◆ Problem requirements ◆
Reproduce the material from the line containing "You are a computer-use" through the line containing "Select the 200 tumbles statistic", keeping the requests but leaving out the pictures, and multiply each coordinate in the answers by 1.1, rounding to whole numbers with halves rounded up. Leave all other numbers, including those in the requests, unchanged.

◆ Extracted information ◆
++++++++
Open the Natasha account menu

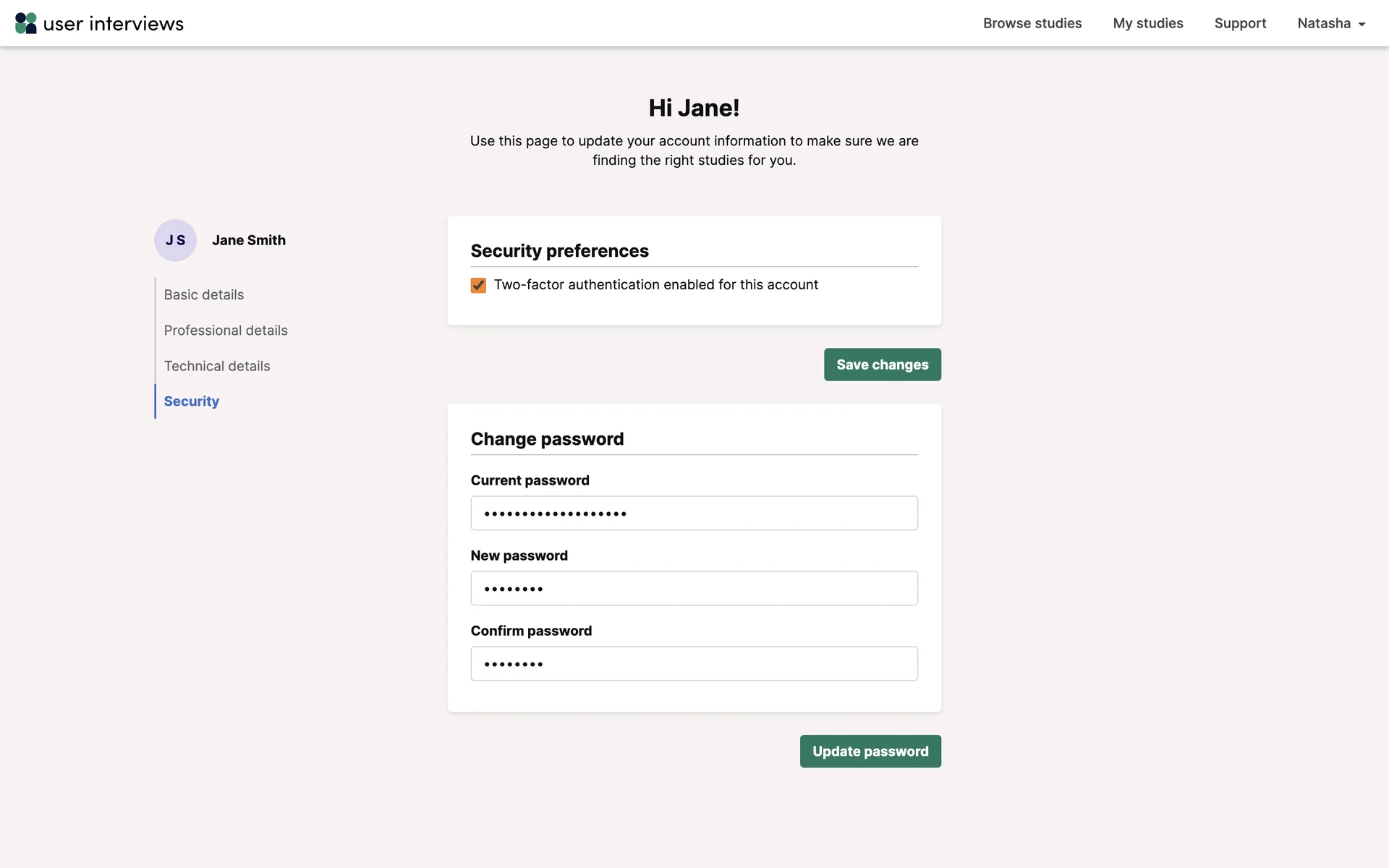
++++++++
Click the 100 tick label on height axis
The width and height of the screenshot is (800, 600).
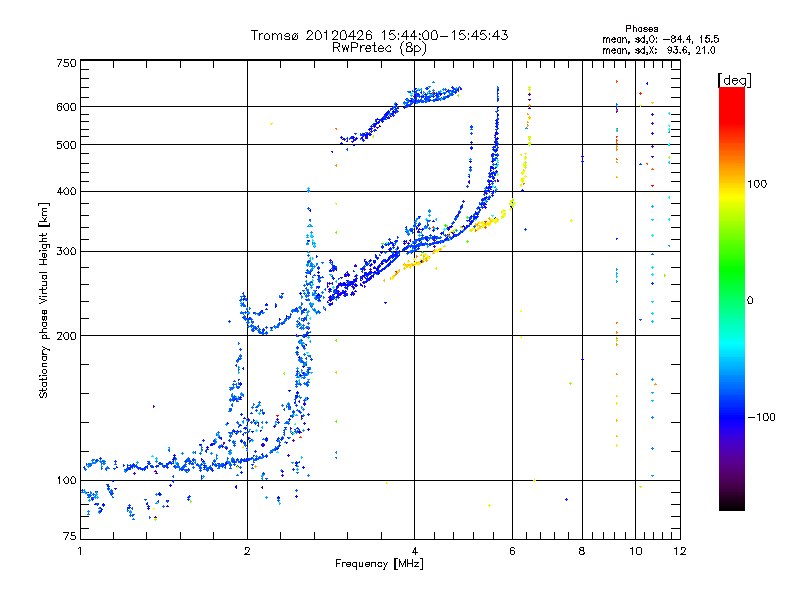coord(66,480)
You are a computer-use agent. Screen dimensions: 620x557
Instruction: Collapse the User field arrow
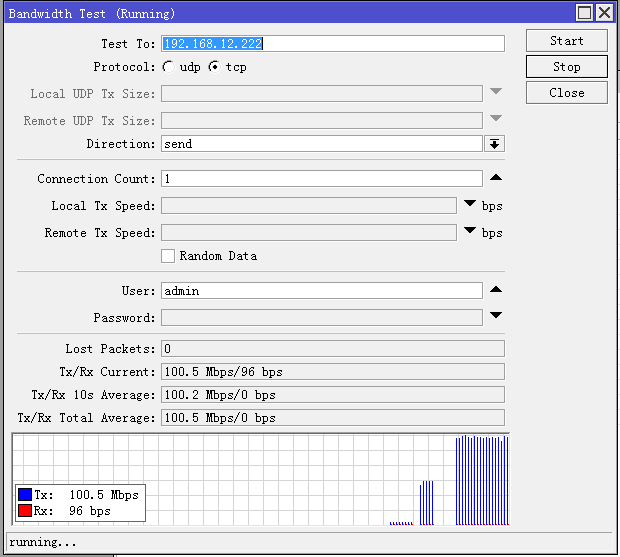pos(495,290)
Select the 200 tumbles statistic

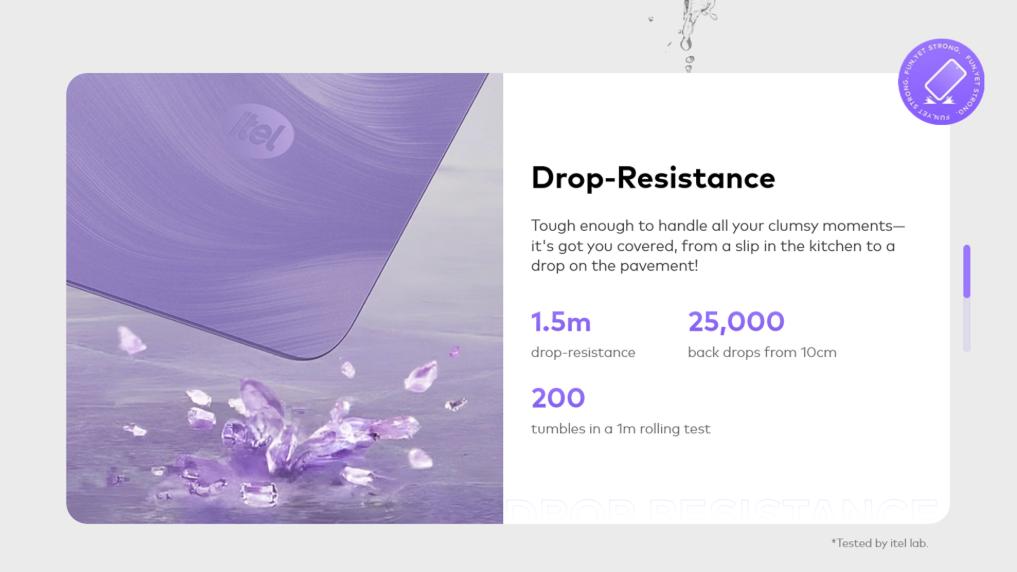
++++++++
◆ Result of the exercise ◆
You are a computer-use agent. Screen dimensions: 620x557
Instruction: Collapse the User field arrow
pos(545,319)
Select the 200 tumbles statistic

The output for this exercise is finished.